▶ _CONSIGNE_
Résume l'extrait ci-dessous en deux phrases.

3° On dit qu’on se contente de faire comme les autres, qu’on ne veut pas être plus sage que tel et tel qui passent pour bons ecclésiastiques, qui sont applaudis de tout le monde, et qui donnent cependant l’absolution au plus grand nombre. Je réponds à cela que l’exemple du grand nombre ne doit faire nulle impression sur un bon prêtre qui cherche sincèrement à faire son devoir selon Dieu, et non selon les idées et les préjugés du monde, que c’est partout que le petit nombre suit la bonne voie, que saint Chrysostome nous assure qu’il y a peu de prêtres qui sont sauvés - pauci sacerdotes -, qu’ainsi on ne doit pas se modeler sur le grand nombre, que bien des personnes qui sont approuvées, louées, et estimées des hommes seront réprouvés de Dieu, dont les jugements sont infiniment levés au-dessus de ceux des hommes, et presque toujours contraires à ceux du monde, que la grande réputation est très dangereuse, qu’elle ne sert souvent qu’à éblouir le confesseur et le pénitent, et qu’elle est souvent un piège pour l’un et pour l’autre. Il est à craindre qu’on sacrifie les intérêts de Dieu pour la conserver, au lieu qu’un prêtre qui est censuré et méprisé, après avoir fait le sacrifice de sa réputation, n’a plus rien à se ménager, et il peut procurer plus librement la gloire de Dieu et suivre les règles de sa conscience, que lorsqu’on examine de près la prétendue probité des prêtres qui sont relâchés dans le tribunal, on la trouve souvent défectueuse, et qu’ainsi elle ne doit pas nous autoriser à les imiter, et qu’il arrive au contraire que tous les prêtres dont la piété est certaine sont exacts dans le ministère.

Voilà ce que je puis assurer. J’ai vu des prêtres qui avaient beaucoup de bon en apparence, et qui étaient loués et estimés dans le monde, mais peu exacts dans le tribunal. Et j’ai remarqué par après selon les différentes occasions qu’ils étaient sujets à des défauts essentiels. Et tous ceux que j’ai connus pour être d’une vertu solide, soutenue, surnaturelle, je les ai trouvés exacts dans l’administration du sacrement de pénitence. C’est aussi la réflexion que M. Jobal a faite plus d’une fois. La piété d’un prêtre lui était suspecte dès qu’il était relâché dans le tribunal de la pénitence. Croyons comme le grand nombre, et vivons comme le petit nombre. Voilà la bonne voie.

(Données tirées d'un jeu de données)
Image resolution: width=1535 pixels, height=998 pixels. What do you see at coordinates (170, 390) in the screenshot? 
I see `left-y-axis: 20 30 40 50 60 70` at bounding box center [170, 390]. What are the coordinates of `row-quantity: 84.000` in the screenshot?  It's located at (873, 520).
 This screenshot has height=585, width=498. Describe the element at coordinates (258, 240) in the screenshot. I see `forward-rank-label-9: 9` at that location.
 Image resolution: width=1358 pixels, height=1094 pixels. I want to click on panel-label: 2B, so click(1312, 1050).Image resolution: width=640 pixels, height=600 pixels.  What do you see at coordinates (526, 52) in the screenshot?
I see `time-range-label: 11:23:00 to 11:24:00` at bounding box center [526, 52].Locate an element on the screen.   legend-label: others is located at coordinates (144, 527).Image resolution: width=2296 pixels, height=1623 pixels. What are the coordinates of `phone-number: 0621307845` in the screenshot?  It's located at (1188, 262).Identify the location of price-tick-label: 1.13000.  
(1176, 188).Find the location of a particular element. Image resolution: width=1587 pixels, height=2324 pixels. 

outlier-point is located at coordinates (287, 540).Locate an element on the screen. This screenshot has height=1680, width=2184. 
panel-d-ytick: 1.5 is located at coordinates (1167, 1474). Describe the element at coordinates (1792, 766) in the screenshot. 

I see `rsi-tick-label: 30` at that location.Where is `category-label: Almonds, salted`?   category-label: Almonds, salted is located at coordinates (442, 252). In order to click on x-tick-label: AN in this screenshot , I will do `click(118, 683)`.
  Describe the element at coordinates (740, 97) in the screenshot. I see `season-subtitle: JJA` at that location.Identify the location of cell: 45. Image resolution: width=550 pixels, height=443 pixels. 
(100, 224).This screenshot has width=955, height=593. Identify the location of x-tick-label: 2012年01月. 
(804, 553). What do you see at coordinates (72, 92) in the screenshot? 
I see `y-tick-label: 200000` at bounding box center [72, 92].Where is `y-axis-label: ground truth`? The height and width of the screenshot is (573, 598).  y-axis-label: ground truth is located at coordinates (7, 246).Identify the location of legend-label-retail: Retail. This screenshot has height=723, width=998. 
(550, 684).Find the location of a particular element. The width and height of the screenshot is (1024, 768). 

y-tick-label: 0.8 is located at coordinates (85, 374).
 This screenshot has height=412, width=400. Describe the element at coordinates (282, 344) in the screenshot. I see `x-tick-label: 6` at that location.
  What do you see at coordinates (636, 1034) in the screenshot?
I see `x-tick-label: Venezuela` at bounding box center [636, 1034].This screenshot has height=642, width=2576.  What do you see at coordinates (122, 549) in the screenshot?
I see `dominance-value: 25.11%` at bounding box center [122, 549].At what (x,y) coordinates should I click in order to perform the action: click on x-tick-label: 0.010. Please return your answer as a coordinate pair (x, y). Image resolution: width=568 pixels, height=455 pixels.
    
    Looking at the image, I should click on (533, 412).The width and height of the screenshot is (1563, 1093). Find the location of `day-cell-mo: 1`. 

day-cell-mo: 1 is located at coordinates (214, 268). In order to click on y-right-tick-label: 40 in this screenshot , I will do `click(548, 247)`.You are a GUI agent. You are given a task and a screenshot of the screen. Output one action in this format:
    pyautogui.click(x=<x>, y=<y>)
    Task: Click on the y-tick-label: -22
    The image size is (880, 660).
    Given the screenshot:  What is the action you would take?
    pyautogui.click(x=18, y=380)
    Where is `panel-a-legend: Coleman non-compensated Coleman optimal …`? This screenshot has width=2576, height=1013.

▶ _RÉPONSE_
À ceux qui disent faire comme les prêtres estimés du monde qui donnent l'absolution au plus grand nombre, le texte répond qu'un bon prêtre doit faire son devoir selon Dieu et non selon le monde, car c'est le petit nombre qui suit la bonne voie et la grande réputation est souvent un piège. Les prêtres loués mais peu exacts au tribunal se sont révélés sujets à des défauts essentiels, tandis que tous ceux d'une vertu solide étaient exacts dans le sacrement de pénitence, d'où la règle : croyons comme le grand nombre, et vivons comme le petit nombre.